# Start of EXTRACTED ENTRIES
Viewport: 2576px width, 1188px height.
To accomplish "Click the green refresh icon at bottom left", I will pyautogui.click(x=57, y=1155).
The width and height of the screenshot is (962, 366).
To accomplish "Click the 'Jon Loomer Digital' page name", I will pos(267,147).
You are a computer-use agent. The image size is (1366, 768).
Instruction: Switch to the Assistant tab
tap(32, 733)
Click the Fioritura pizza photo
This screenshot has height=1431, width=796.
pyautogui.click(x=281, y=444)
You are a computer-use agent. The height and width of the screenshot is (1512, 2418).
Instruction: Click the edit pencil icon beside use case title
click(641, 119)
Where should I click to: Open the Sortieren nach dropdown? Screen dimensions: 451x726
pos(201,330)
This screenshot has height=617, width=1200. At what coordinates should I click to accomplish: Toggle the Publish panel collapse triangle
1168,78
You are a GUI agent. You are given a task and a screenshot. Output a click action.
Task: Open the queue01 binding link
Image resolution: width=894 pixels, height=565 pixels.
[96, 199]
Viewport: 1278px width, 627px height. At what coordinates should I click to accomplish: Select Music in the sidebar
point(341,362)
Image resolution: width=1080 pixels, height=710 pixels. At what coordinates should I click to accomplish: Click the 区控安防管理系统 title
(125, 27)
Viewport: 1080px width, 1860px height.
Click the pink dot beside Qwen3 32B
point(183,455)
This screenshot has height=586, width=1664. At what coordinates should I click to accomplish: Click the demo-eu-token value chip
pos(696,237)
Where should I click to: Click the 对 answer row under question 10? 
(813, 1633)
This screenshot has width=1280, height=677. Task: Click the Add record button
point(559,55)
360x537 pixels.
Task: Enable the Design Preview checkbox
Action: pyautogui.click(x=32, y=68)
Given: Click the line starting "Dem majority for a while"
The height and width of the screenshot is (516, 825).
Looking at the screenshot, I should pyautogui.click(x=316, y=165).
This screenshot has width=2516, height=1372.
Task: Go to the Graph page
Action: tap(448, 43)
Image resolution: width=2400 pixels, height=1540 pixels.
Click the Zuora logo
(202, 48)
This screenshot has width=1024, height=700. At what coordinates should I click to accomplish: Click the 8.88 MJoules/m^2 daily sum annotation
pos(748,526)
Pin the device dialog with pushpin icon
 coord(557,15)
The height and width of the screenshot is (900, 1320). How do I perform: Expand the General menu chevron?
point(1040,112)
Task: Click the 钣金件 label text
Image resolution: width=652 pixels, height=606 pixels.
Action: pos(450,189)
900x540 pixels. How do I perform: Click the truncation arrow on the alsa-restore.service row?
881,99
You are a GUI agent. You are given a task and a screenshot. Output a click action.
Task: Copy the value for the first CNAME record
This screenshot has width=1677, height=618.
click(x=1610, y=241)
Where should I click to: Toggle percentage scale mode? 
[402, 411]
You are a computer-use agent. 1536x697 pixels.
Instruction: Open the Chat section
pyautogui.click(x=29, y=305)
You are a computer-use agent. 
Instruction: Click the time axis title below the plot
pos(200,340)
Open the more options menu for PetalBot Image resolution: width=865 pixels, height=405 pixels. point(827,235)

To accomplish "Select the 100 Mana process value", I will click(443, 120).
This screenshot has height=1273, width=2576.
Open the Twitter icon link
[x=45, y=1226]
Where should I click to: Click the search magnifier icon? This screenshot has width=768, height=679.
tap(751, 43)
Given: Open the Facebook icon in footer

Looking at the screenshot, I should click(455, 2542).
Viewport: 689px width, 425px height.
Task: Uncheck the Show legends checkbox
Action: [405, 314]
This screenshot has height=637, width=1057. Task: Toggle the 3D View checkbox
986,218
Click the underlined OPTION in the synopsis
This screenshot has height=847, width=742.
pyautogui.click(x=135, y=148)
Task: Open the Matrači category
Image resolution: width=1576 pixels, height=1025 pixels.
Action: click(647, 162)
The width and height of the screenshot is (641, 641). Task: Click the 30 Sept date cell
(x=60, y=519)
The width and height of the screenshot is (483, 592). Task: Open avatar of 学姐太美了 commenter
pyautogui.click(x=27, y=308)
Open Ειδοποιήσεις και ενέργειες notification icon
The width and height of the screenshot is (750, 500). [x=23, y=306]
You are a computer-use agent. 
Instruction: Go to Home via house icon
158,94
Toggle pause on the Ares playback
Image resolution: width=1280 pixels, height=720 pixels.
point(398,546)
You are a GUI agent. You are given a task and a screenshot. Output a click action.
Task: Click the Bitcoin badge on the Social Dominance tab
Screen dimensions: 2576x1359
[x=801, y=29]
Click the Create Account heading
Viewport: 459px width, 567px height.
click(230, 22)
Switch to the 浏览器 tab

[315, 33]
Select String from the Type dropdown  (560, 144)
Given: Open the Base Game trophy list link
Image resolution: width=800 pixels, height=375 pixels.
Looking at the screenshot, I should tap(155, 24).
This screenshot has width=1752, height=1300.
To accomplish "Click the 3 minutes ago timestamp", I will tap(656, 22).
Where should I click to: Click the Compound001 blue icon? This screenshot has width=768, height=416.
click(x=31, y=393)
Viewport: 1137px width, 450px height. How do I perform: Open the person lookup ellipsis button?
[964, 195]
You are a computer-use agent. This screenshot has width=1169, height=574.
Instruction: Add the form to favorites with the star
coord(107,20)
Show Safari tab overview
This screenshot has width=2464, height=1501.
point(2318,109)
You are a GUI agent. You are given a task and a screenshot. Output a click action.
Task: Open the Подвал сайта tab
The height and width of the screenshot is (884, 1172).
# End of EXTRACTED ENTRIES
■ WHAT YOU NEED TO DO:
Please count the lines in the entries above that contain the string "accomplish" and give only that number.

■ WRITTEN REPLY:
9